SESSION TYPE: Affiliate Case Report Poster

PRESENTED ON: Tuesday, October 27, 2015 at 01:30 PM - 02:30 PM

INTRODUCTION: Endobronchial lesions are a common problem in pulmonary medicine. We present a very rare and unexpected cause of central airway obstruction.

CASE PRESENTATION: A 62 year old female with past medical history of breast cancer treated with bilateral mastectomy and chemotherapy two years prior to presentation developed a right mainstem endobronchial lesion on surveillance CT scans. Her symptoms included dyspnea with exertion and orthopnea. There was no cough, wheeze, fevers, chills, or weight loss.
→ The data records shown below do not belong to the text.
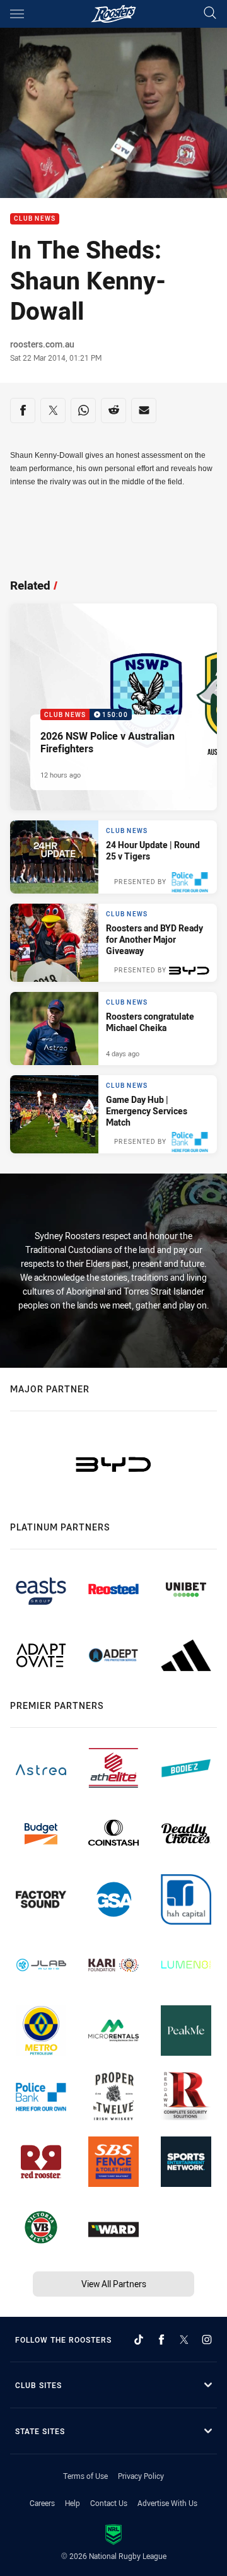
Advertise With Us (167, 2503)
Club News (34, 219)
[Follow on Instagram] (207, 2339)
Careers (42, 2503)
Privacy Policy (141, 2476)
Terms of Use (85, 2476)
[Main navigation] (17, 14)
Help (72, 2503)
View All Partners (113, 2284)
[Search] (210, 13)
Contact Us (108, 2503)
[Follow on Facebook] (161, 2339)
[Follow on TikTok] (139, 2339)
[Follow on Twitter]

Her physical examination was only notable for bilateral mastectomies. Her lungs were clear to auscultation. The patient underwent flexible bronchoscopy, which demonstrated a large flesh colored mass with some hypervascularity in the right mainstem bronchus with obstruction of approximately 75% of the lumen. A forceps biopsy was done and sent to pathology. Histology showed a combination of hypercellular and hypocellular (Antoni A and B) areas. There were elongated, spindled cells with indistinct cytoplasmic borders arranged in short fascicles, and Verocay bodies were also present. The overlying bronchial mucosa was normal. Immunohistochemical stain for S-100 was strongly positive confirming the diagnosis of schwannoma. She underwent rigid bronchoscopy with laser ablation of the mass with excellent post-operative results. Repeat flexible bronchoscopy several weeks after demonstrated no evidence of recurrence with a well healed scar. She was asymptomatic at follow-up.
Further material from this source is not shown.